--- Task prompt ---
What this exercise requires is a verbatim reproduction of the data below.

--- Information shown ---
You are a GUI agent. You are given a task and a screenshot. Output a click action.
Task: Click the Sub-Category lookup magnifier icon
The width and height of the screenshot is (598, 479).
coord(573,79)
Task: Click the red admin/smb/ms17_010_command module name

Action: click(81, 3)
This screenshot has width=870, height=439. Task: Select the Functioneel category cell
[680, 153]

--- Answer for the task ---
You are a GUI agent. You are given a task and a screenshot. Output a click action.
Task: Click the Sub-Category lookup magnifier icon
The width and height of the screenshot is (598, 479).
coord(573,79)
Task: Click the red admin/smb/ms17_010_command module name

Action: click(81, 3)
This screenshot has width=870, height=439. Task: Select the Functioneel category cell
[680, 153]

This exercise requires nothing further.